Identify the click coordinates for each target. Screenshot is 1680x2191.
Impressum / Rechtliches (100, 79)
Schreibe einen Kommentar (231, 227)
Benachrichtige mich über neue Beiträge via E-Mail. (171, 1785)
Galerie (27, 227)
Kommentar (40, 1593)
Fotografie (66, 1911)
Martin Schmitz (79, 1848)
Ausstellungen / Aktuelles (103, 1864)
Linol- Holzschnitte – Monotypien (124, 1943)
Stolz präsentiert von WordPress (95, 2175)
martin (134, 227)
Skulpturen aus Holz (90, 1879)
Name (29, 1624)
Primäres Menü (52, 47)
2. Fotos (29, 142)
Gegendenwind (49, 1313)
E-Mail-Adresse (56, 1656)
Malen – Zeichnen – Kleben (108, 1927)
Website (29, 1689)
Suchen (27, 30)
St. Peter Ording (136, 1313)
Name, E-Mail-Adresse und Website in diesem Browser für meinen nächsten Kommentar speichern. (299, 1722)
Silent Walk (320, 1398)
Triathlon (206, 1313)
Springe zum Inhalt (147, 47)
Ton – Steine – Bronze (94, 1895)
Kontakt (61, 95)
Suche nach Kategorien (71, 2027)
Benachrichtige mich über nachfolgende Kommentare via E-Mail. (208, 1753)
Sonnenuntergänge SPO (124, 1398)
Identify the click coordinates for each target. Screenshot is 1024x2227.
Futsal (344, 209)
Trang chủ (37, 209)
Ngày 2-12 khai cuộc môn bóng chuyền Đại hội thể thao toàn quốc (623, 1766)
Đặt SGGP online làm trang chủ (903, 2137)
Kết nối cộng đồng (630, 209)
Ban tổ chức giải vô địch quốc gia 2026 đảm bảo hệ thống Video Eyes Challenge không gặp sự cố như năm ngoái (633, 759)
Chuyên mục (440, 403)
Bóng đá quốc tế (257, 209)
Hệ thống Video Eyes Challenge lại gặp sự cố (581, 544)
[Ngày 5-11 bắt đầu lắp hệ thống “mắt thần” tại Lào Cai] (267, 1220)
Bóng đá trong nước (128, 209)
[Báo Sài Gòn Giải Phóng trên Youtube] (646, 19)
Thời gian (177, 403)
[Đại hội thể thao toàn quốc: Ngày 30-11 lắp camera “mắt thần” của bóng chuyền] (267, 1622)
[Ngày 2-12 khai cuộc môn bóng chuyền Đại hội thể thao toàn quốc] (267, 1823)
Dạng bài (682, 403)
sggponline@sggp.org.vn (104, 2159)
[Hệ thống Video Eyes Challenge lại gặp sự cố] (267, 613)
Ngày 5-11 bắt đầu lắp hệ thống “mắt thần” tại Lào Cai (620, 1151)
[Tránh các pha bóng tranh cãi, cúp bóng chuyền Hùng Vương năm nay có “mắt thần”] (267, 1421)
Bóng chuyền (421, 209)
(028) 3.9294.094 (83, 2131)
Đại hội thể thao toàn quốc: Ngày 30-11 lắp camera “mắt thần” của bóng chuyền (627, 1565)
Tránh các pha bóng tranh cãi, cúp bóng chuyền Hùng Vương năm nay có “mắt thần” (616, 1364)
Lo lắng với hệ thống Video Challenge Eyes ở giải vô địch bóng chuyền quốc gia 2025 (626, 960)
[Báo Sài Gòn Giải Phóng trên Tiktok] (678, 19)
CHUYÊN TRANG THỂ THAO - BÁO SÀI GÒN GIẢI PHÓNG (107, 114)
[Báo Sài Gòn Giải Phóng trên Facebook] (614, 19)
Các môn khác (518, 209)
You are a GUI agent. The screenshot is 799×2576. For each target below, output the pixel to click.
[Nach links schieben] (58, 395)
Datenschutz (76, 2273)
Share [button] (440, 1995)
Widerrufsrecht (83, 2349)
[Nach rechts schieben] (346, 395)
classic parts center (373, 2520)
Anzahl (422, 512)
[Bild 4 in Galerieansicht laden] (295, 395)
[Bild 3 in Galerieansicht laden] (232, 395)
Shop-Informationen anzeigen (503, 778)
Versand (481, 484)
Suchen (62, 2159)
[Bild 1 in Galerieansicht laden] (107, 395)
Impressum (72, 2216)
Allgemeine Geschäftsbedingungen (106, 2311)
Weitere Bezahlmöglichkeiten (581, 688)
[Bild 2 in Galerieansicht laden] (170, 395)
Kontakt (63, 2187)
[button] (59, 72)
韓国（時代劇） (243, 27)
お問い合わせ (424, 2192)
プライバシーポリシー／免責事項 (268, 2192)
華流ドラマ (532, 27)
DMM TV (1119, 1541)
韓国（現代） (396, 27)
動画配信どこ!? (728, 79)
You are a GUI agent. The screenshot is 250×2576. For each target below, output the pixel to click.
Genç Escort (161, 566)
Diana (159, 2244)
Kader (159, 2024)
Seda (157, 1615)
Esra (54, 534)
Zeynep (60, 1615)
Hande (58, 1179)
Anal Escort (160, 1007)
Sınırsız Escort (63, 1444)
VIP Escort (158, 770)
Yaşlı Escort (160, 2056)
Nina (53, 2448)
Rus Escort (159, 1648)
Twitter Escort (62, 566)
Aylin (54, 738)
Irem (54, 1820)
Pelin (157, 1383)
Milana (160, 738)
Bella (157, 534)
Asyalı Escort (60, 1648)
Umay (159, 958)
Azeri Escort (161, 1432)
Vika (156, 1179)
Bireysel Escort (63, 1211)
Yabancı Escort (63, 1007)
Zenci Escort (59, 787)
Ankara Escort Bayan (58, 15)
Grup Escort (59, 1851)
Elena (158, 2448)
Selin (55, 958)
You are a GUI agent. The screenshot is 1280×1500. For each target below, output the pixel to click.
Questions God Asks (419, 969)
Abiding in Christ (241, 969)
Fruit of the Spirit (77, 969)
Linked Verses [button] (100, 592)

..............................

Instructions to follow:
Using the data above, repeat exactly the lines that begin at the line with "VIP Escort (158, 770)" and end at the line with "Selin (55, 958)", both ends included.

Solution for this problem:
VIP Escort (158, 770)
Yaşlı Escort (160, 2056)
Nina (53, 2448)
Rus Escort (159, 1648)
Twitter Escort (62, 566)
Aylin (54, 738)
Irem (54, 1820)
Pelin (157, 1383)
Milana (160, 738)
Bella (157, 534)
Asyalı Escort (60, 1648)
Umay (159, 958)
Azeri Escort (161, 1432)
Vika (156, 1179)
Bireysel Escort (63, 1211)
Yabancı Escort (63, 1007)
Zenci Escort (59, 787)
Ankara Escort Bayan (58, 15)
Grup Escort (59, 1851)
Elena (158, 2448)
Selin (55, 958)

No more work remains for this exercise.